铃声

弋一 散文 感悟生活 2009-10-14 13:12 责任编辑:真善美信使
旧站档案号:HXQ-PROSE-00117444
编者按

岁月匆匆,脚步匆匆,那催人奋进的铃声永远陪伴着你走过人生的好多驿站,怀想起来念念不忘!

清脆的鸟鸣声是隔着玻璃传过来的,被这自然的熟悉的声音唤醒竟一点也不懊恼,这些天好像那声音来的似乎更密集些了,或许是都在南飞了罢。打开窗户,瞧见的路人们都披上了刚买的或者存放已久了的外套,天真的开始冷了,门前的那两珠杨柳垂的更低了,叶子们都蜷缩了起来。

站在窗前看着溪对面的城东小学,都放假了,安静的教学楼外躺着更加安静的操场。铃声忽然的响了,那么有力,却空旷着,也许是因为这一刻听见的孩子不多或者孩子们听见了可以不在乎的机会太少的缘故。铃声似乎铿然却短暂的持续了自己的使命,进而停了,只留余音还回响于耳边。这余音好熟悉,只是那时候,该到几公里外的乡小学才能听见。而我第一次听见却是在镇上的小学。

那年,我该上四年级了。比我年长一些的或者家里条件稍好些的孩子们都早已到乡里念书去了,父母亲把哥哥姐姐送上乡里的初中已经几乎动用了所有的关系,最后还是刚分配的嫡亲的表姐做的担保。已经一个人念了一年的村里唯一的三年级的我,本该和哥哥姐姐一样在村里念完小学再到乡里念初中的。那一年,却赶上了年级搬迁的开始,村里不再设四五年级了。记得那年村里去镇上的一共有五个孩子,而我是最小的。是母亲带我去报的名,具体过程有些忘却了,但绝不是像现在的交了钱就可以了的简单。模糊的记得,因为村里的代课老师来不及教授完本该完成的课程。
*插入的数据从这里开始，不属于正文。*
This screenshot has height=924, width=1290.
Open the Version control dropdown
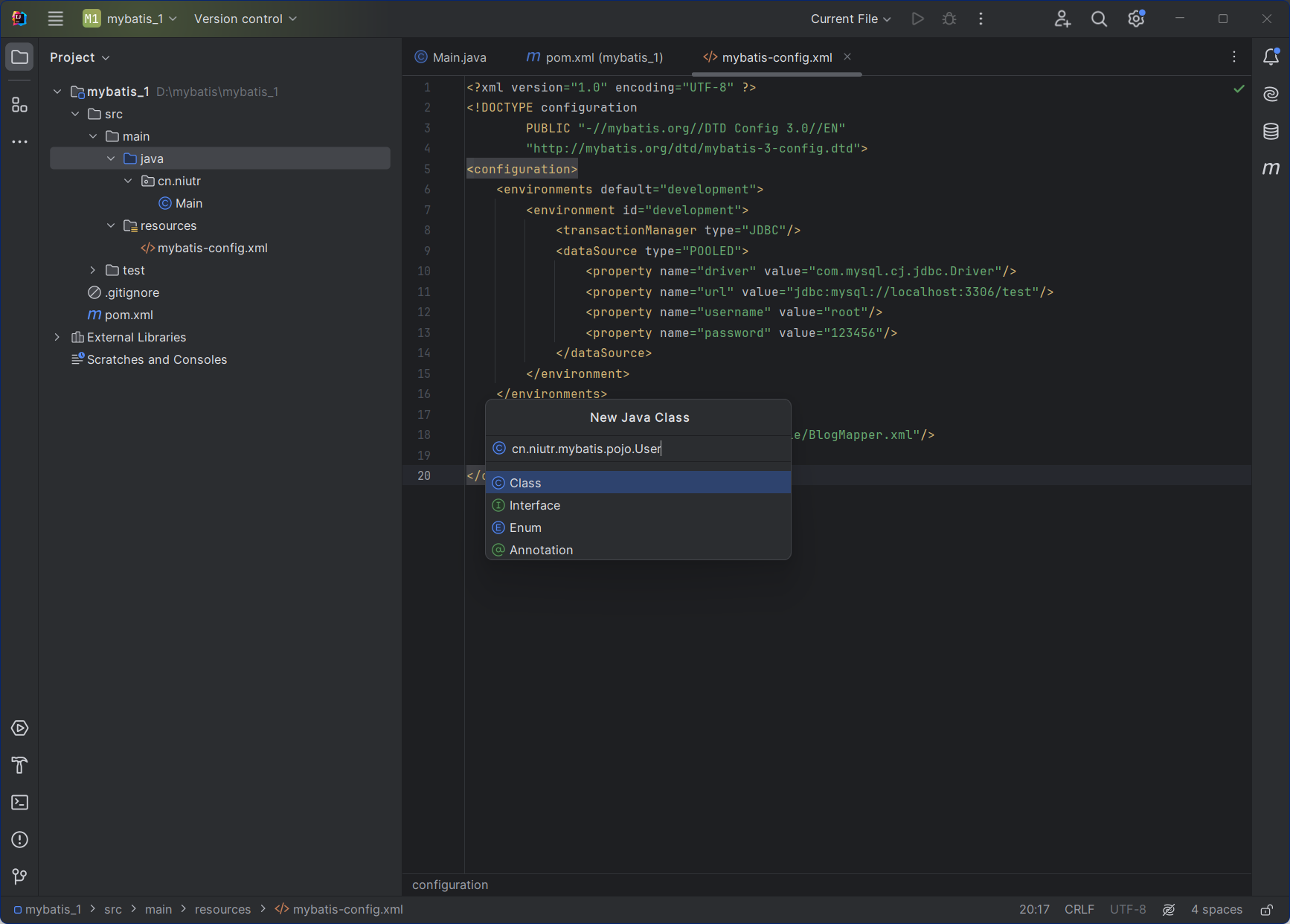tap(245, 19)
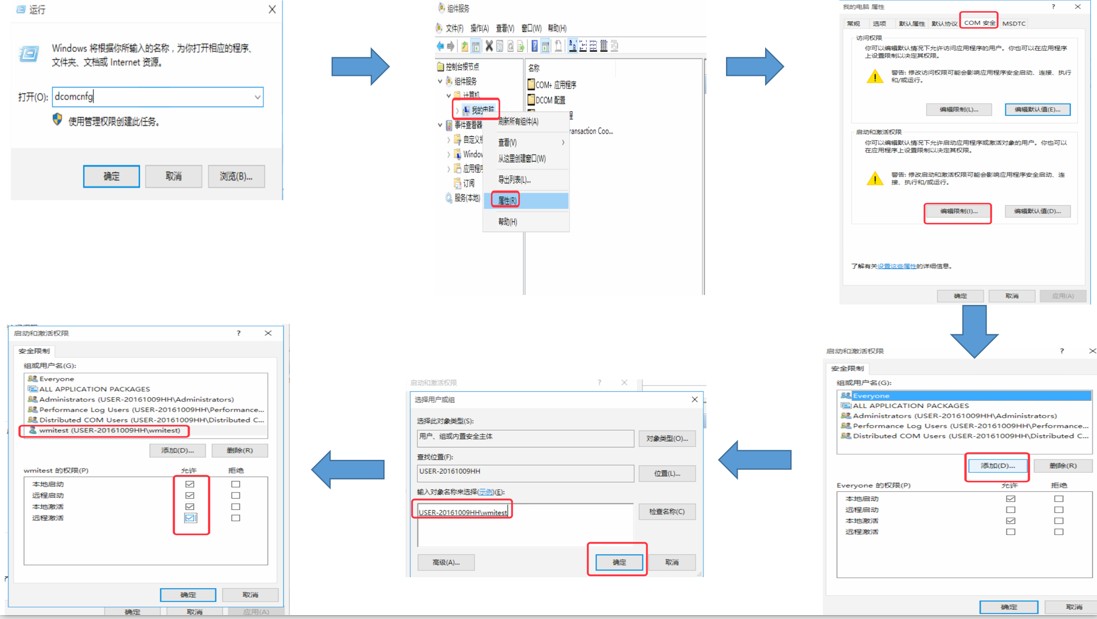The height and width of the screenshot is (619, 1097).
Task: Click 添加(D)... button in the Everyone permissions dialog
Action: click(997, 466)
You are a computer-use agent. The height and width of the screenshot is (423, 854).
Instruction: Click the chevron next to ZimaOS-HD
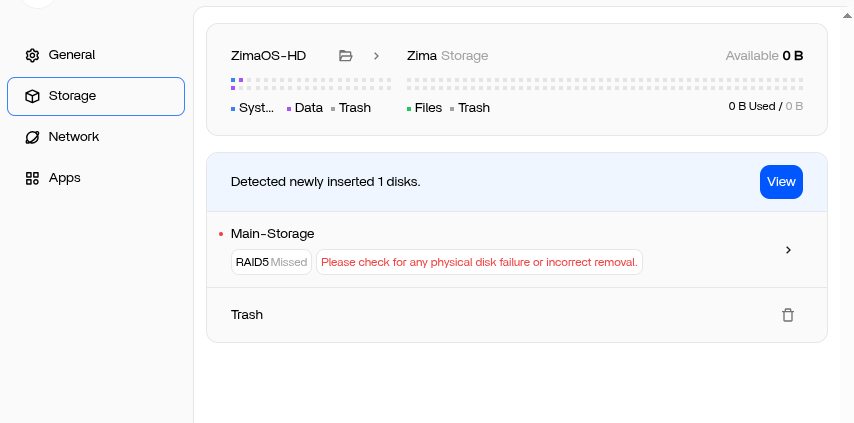pos(376,56)
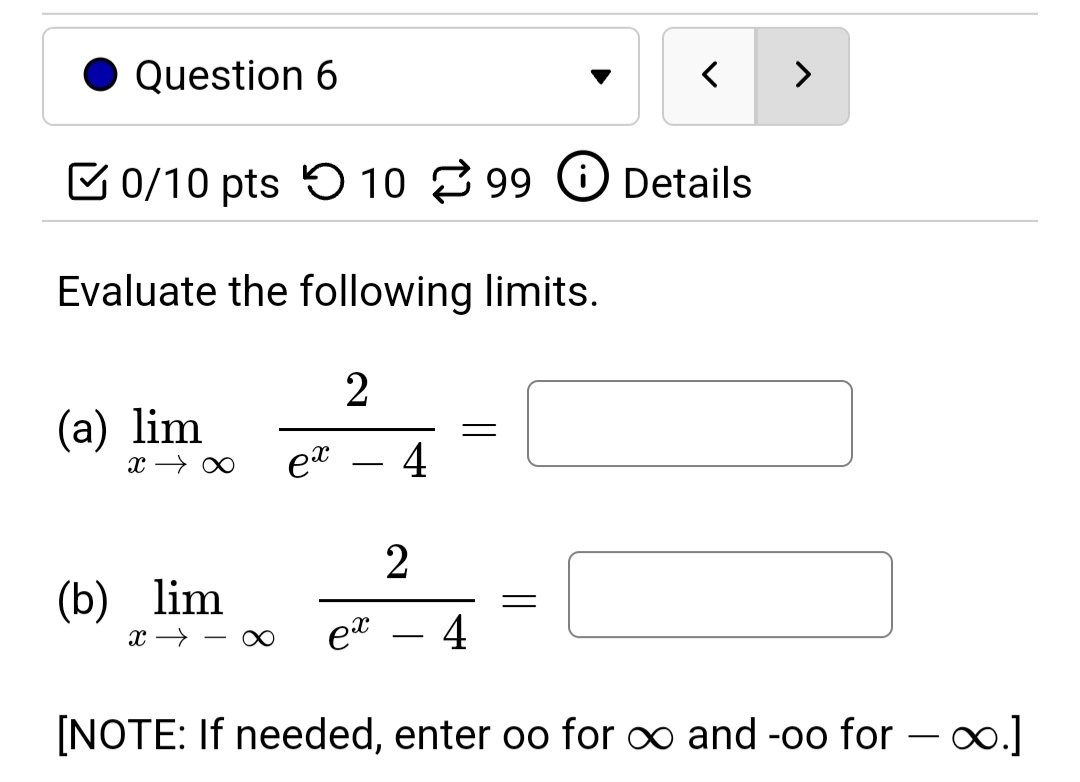Select the left chevron navigation icon
This screenshot has height=782, width=1080.
[710, 75]
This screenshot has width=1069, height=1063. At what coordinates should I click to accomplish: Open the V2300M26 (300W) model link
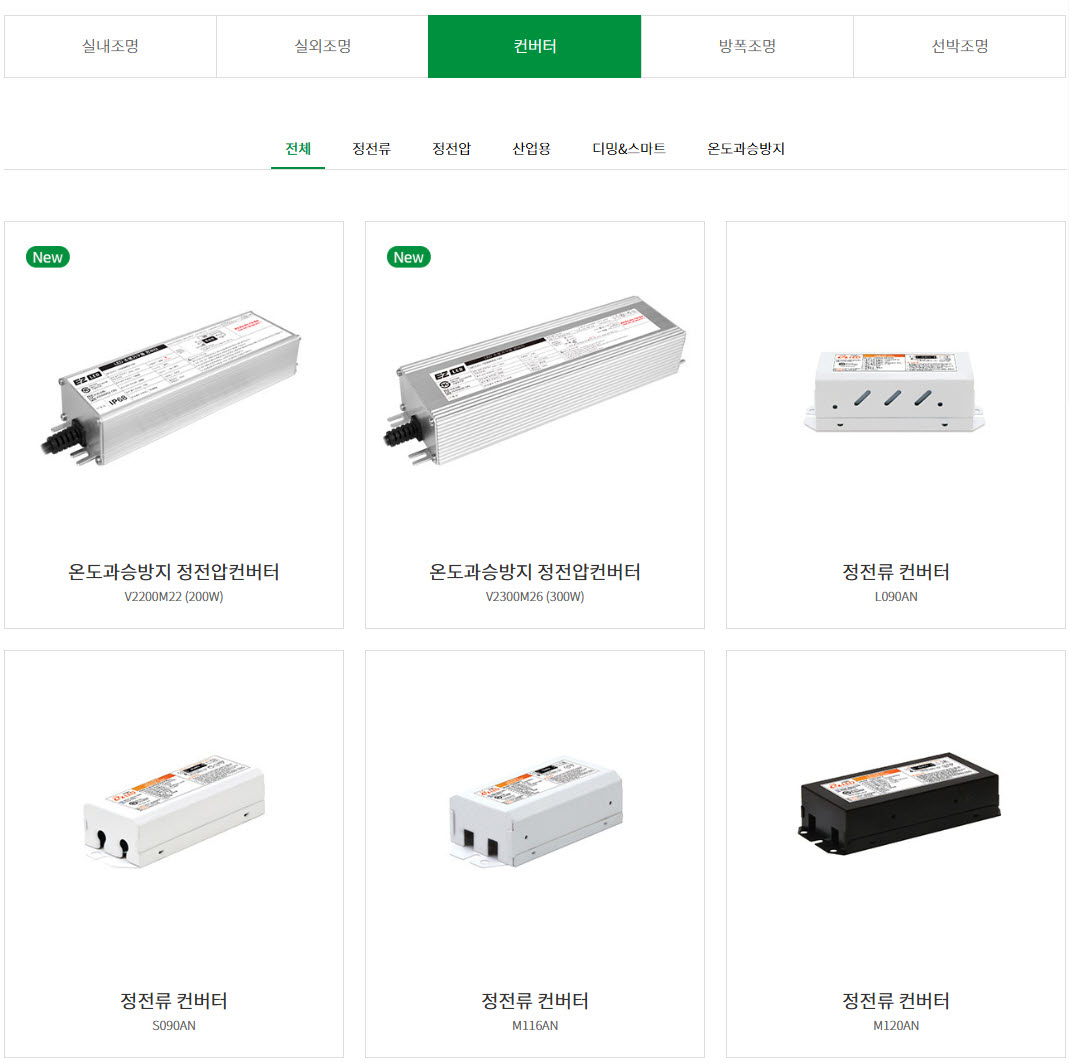coord(534,597)
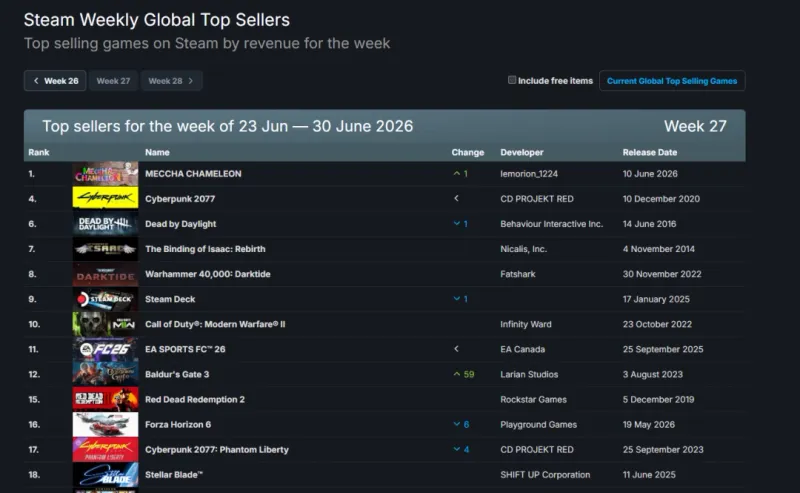Click the MECCHA CHAMELEON game thumbnail
800x493 pixels.
pyautogui.click(x=105, y=174)
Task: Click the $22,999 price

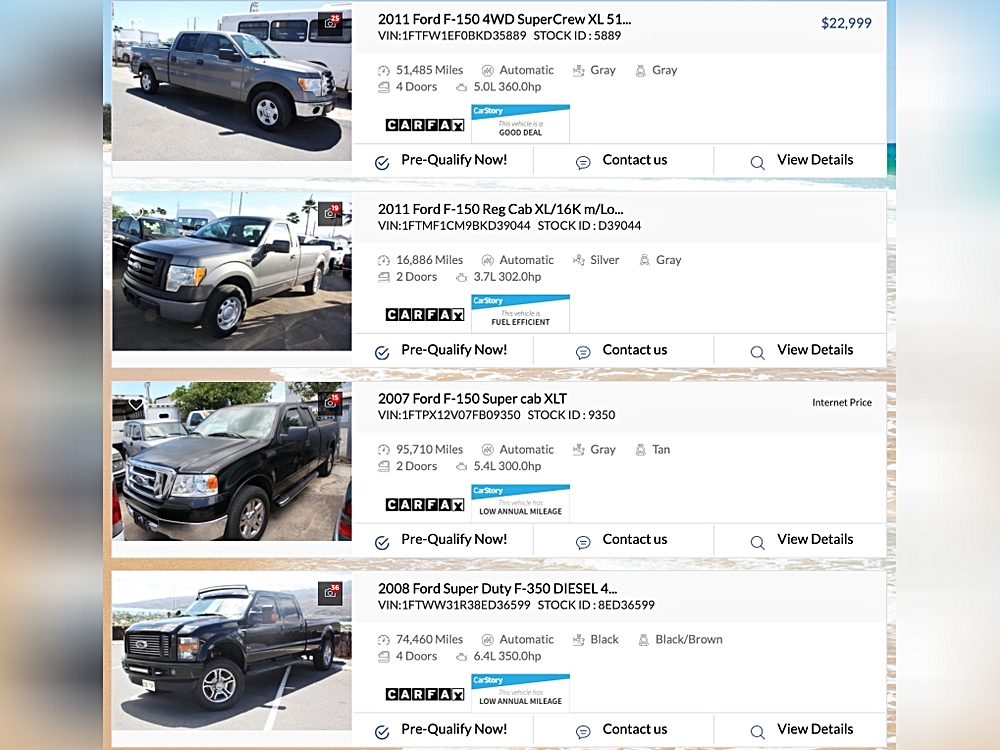Action: (846, 23)
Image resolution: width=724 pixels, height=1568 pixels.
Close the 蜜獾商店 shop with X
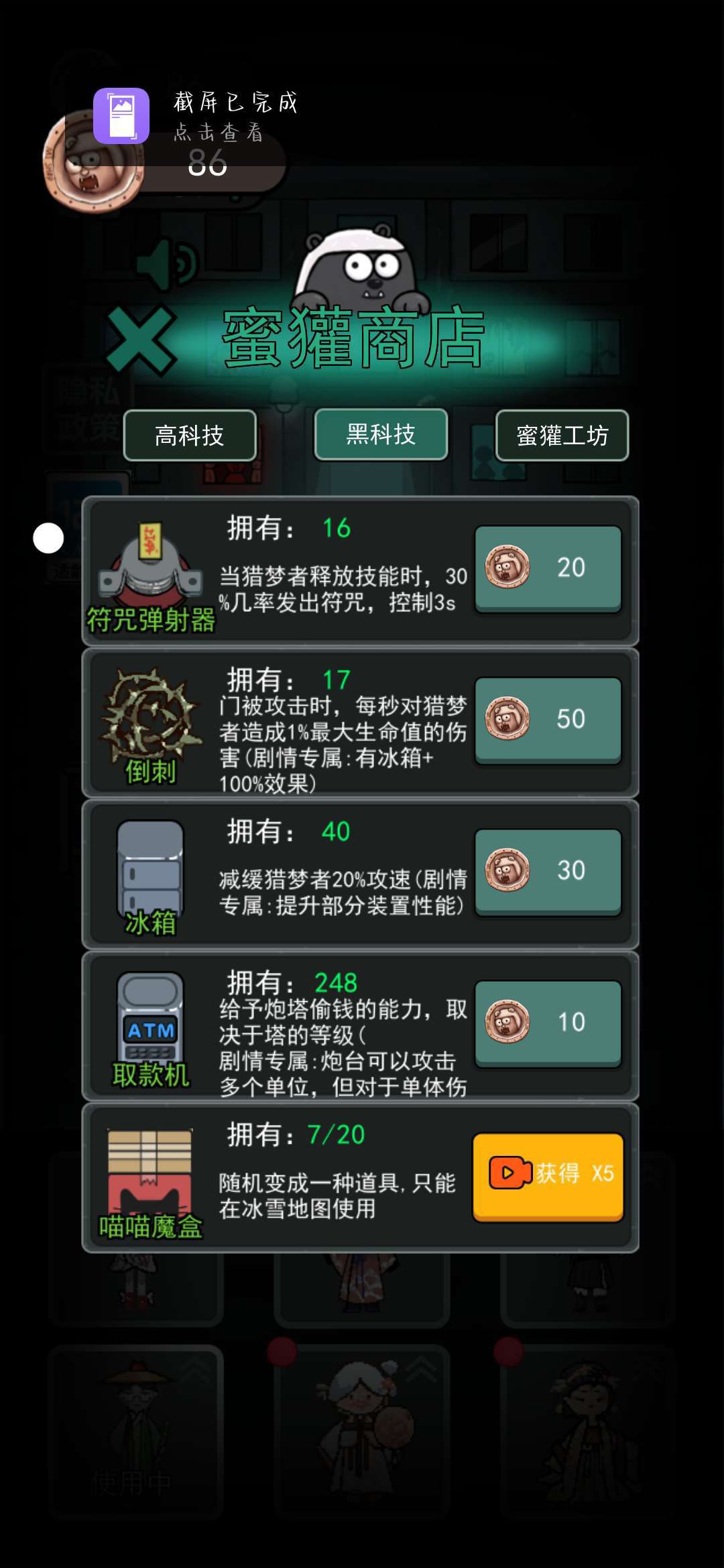(x=141, y=340)
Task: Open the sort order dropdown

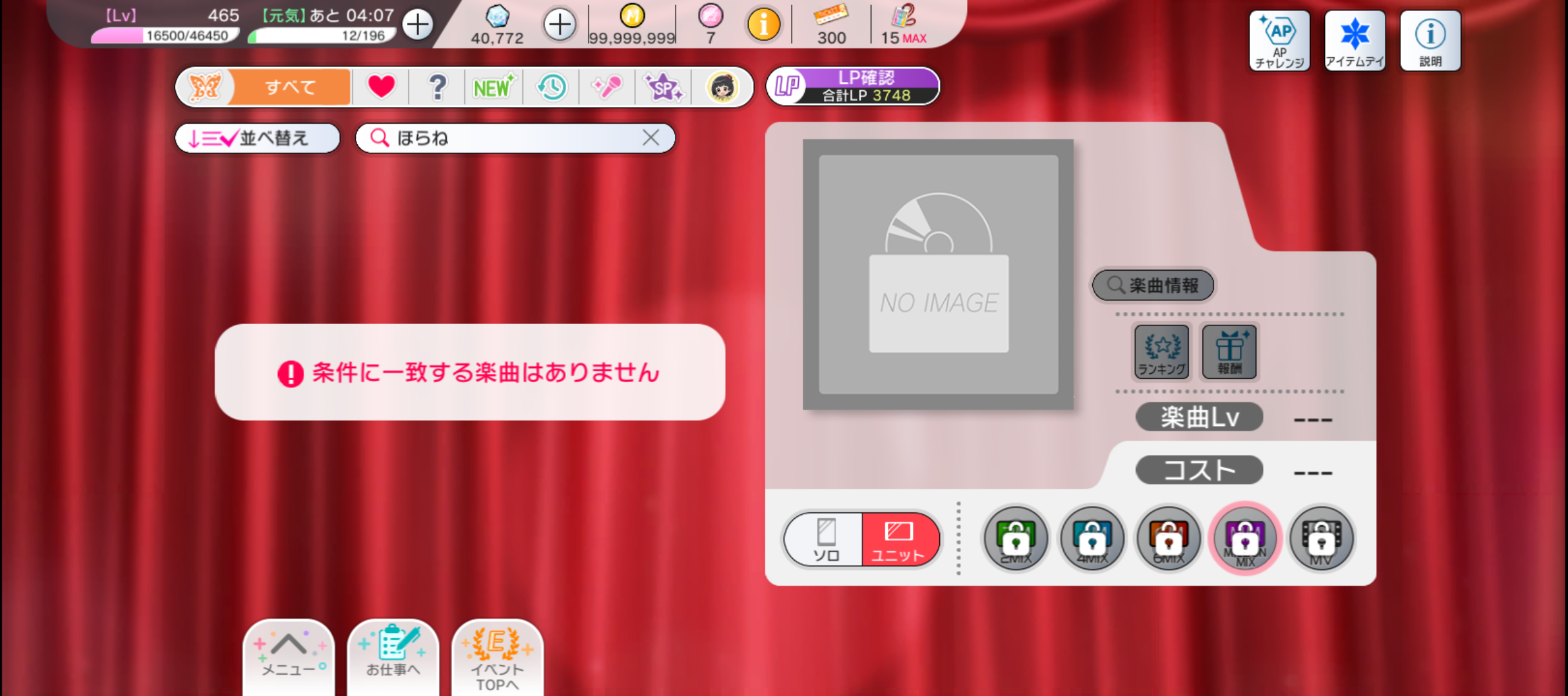Action: 257,138
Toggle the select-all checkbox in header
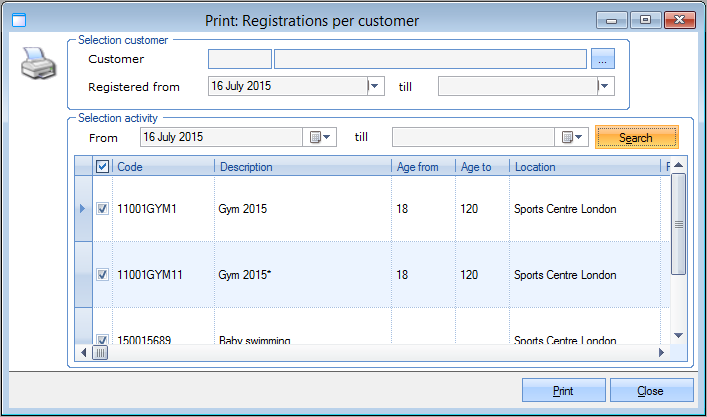 (102, 167)
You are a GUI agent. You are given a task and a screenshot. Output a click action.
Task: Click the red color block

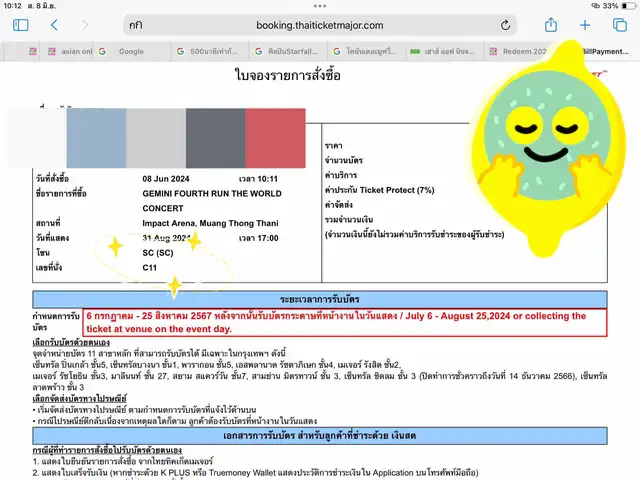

除了成绩单上虚假的分数逃不出班主任那锐利的双眼,还有一时无法交清的学费,母亲费了好些周折才报上的名。望着母亲离去的身影,眼睛里热热的有些痒,幼小的我第一次感觉到无助与孤单。而那铃声却在这时响起,我不得不走进那个陌生的群体,按捺住眼中的已经变冷了的液体。可以说,最初的响起的铃声在我的意识里是具有权威的,它限制了我的某些自由,为此,总渴望着,周五最后一次想起,那解放的铃声。

也许那时候真的太小,不懂得这铃声的背后暗藏了父母的多少期望。只一味的等待那可以回家的号角。小镇一直是陌生的,相比之下自己是更希望到乡里去听着这铃声的指挥的,至少,那里有更多熟悉的伙伴。但希望常常是与实际背离的,于是,一个人的愈走愈远了。然而,却是这些年的铃声教会了读懂这个容易迷乱个人的世界,尽管还不是那么的娴熟。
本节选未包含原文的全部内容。